====== SUPPLIED DATA ======

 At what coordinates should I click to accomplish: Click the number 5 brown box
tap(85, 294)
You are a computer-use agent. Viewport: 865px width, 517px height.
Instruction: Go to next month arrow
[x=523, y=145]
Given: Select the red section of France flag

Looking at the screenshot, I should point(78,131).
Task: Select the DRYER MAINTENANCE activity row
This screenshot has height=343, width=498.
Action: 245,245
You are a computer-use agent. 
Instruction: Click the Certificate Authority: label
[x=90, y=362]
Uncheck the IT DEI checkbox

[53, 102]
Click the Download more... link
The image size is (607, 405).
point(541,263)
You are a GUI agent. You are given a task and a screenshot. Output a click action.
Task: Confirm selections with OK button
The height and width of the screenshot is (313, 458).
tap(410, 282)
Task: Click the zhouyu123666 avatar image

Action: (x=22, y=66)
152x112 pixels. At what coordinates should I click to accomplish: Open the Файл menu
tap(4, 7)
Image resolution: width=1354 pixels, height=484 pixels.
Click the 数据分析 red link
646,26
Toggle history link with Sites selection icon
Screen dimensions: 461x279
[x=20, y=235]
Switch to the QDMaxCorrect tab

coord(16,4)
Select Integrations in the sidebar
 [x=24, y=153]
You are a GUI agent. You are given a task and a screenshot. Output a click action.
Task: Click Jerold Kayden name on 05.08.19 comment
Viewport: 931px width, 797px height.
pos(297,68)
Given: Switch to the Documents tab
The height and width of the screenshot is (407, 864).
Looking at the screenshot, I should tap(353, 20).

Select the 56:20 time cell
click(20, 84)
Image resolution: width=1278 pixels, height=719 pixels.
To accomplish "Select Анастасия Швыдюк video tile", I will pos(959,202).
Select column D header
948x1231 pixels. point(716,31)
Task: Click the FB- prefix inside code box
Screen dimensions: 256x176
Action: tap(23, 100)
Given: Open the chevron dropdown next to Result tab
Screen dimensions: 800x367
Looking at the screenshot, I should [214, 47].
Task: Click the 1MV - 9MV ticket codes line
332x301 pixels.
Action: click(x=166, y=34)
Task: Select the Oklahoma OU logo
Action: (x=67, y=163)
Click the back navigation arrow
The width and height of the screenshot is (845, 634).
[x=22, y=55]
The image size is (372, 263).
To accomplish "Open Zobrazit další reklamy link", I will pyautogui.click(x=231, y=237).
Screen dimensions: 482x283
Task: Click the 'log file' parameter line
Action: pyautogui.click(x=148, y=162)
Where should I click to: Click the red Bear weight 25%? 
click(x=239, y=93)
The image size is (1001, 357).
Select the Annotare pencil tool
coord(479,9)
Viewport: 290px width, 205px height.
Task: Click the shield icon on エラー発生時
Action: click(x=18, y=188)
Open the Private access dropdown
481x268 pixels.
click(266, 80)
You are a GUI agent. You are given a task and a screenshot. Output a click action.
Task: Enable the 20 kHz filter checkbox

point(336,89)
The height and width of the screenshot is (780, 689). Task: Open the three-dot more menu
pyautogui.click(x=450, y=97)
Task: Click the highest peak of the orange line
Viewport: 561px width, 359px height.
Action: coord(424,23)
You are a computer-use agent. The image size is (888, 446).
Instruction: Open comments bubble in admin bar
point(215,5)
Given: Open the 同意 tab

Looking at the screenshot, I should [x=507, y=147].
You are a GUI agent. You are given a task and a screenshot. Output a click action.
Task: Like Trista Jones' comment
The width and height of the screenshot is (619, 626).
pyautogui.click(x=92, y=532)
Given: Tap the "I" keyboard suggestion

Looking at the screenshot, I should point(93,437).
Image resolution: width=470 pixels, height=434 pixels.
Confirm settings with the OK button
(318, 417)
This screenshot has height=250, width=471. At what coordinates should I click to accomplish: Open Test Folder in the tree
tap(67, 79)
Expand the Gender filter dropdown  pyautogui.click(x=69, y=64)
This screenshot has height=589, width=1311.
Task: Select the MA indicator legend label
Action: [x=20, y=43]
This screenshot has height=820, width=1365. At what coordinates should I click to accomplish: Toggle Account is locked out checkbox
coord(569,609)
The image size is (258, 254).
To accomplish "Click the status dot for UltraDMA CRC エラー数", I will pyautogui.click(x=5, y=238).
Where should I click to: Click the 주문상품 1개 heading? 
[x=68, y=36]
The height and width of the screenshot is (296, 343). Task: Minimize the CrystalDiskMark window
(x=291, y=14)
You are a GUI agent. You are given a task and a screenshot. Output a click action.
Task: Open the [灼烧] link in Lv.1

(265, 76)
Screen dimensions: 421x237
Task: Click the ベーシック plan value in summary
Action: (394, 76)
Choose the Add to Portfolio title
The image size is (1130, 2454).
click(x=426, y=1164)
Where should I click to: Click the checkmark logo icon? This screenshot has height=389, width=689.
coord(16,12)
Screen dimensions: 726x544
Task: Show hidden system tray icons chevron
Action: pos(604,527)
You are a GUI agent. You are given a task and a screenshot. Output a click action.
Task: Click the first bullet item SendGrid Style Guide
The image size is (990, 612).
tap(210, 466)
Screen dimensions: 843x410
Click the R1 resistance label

======

WHAT TO PRODUCE: Starting at the first line, transcribe the material through to the last.

TASK RESULT:
 At what coordinates should I click to accomplish: Click the number 5 brown box
tap(85, 294)
You are a computer-use agent. Viewport: 865px width, 517px height.
Instruction: Go to next month arrow
[x=523, y=145]
Given: Select the red section of France flag

Looking at the screenshot, I should point(78,131).
Task: Select the DRYER MAINTENANCE activity row
This screenshot has height=343, width=498.
Action: 245,245
You are a computer-use agent. 
Instruction: Click the Certificate Authority: label
[x=90, y=362]
Uncheck the IT DEI checkbox

[53, 102]
Click the Download more... link
The image size is (607, 405).
point(541,263)
You are a GUI agent. You are given a task and a screenshot. Output a click action.
Task: Confirm selections with OK button
The height and width of the screenshot is (313, 458).
tap(410, 282)
Task: Click the zhouyu123666 avatar image

Action: (x=22, y=66)
152x112 pixels. At what coordinates should I click to accomplish: Open the Файл menu
tap(4, 7)
Image resolution: width=1354 pixels, height=484 pixels.
Click the 数据分析 red link
646,26
Toggle history link with Sites selection icon
Screen dimensions: 461x279
[x=20, y=235]
Switch to the QDMaxCorrect tab

coord(16,4)
Select Integrations in the sidebar
 [x=24, y=153]
You are a GUI agent. You are given a task and a screenshot. Output a click action.
Task: Click Jerold Kayden name on 05.08.19 comment
Viewport: 931px width, 797px height.
pos(297,68)
Given: Switch to the Documents tab
The height and width of the screenshot is (407, 864).
Looking at the screenshot, I should tap(353, 20).

Select the 56:20 time cell
click(20, 84)
Image resolution: width=1278 pixels, height=719 pixels.
To accomplish "Select Анастасия Швыдюк video tile", I will pos(959,202).
Select column D header
948x1231 pixels. point(716,31)
Task: Click the FB- prefix inside code box
Screen dimensions: 256x176
Action: tap(23, 100)
Given: Open the chevron dropdown next to Result tab
Screen dimensions: 800x367
Looking at the screenshot, I should [214, 47].
Task: Click the 1MV - 9MV ticket codes line
332x301 pixels.
Action: click(x=166, y=34)
Task: Select the Oklahoma OU logo
Action: (x=67, y=163)
Click the back navigation arrow
The width and height of the screenshot is (845, 634).
[x=22, y=55]
The image size is (372, 263).
To accomplish "Open Zobrazit další reklamy link", I will pyautogui.click(x=231, y=237).
Screen dimensions: 482x283
Task: Click the 'log file' parameter line
Action: pyautogui.click(x=148, y=162)
Where should I click to: Click the red Bear weight 25%? 
click(x=239, y=93)
The image size is (1001, 357).
Select the Annotare pencil tool
coord(479,9)
Viewport: 290px width, 205px height.
Task: Click the shield icon on エラー発生時
Action: click(x=18, y=188)
Open the Private access dropdown
481x268 pixels.
click(266, 80)
You are a GUI agent. You are given a task and a screenshot. Output a click action.
Task: Enable the 20 kHz filter checkbox

point(336,89)
The height and width of the screenshot is (780, 689). Task: Open the three-dot more menu
pyautogui.click(x=450, y=97)
Task: Click the highest peak of the orange line
Viewport: 561px width, 359px height.
Action: coord(424,23)
You are a computer-use agent. The image size is (888, 446).
Instruction: Open comments bubble in admin bar
point(215,5)
Given: Open the 同意 tab

Looking at the screenshot, I should [x=507, y=147].
You are a GUI agent. You are given a task and a screenshot. Output a click action.
Task: Like Trista Jones' comment
The width and height of the screenshot is (619, 626).
pyautogui.click(x=92, y=532)
Given: Tap the "I" keyboard suggestion

Looking at the screenshot, I should point(93,437).
Image resolution: width=470 pixels, height=434 pixels.
Confirm settings with the OK button
(318, 417)
This screenshot has height=250, width=471. At what coordinates should I click to accomplish: Open Test Folder in the tree
tap(67, 79)
Expand the Gender filter dropdown  pyautogui.click(x=69, y=64)
This screenshot has height=589, width=1311.
Task: Select the MA indicator legend label
Action: [x=20, y=43]
This screenshot has height=820, width=1365. At what coordinates should I click to accomplish: Toggle Account is locked out checkbox
coord(569,609)
The image size is (258, 254).
To accomplish "Click the status dot for UltraDMA CRC エラー数", I will pyautogui.click(x=5, y=238).
Where should I click to: Click the 주문상품 1개 heading? 
[x=68, y=36]
The height and width of the screenshot is (296, 343). Task: Minimize the CrystalDiskMark window
(x=291, y=14)
You are a GUI agent. You are given a task and a screenshot. Output a click action.
Task: Open the [灼烧] link in Lv.1

(265, 76)
Screen dimensions: 421x237
Task: Click the ベーシック plan value in summary
Action: (394, 76)
Choose the Add to Portfolio title
The image size is (1130, 2454).
click(x=426, y=1164)
Where should I click to: Click the checkmark logo icon? This screenshot has height=389, width=689.
coord(16,12)
Screen dimensions: 726x544
Task: Show hidden system tray icons chevron
Action: pos(604,527)
You are a GUI agent. You are given a task and a screenshot. Output a click action.
Task: Click the first bullet item SendGrid Style Guide
The image size is (990, 612).
tap(210, 466)
Screen dimensions: 843x410
Click the R1 resistance label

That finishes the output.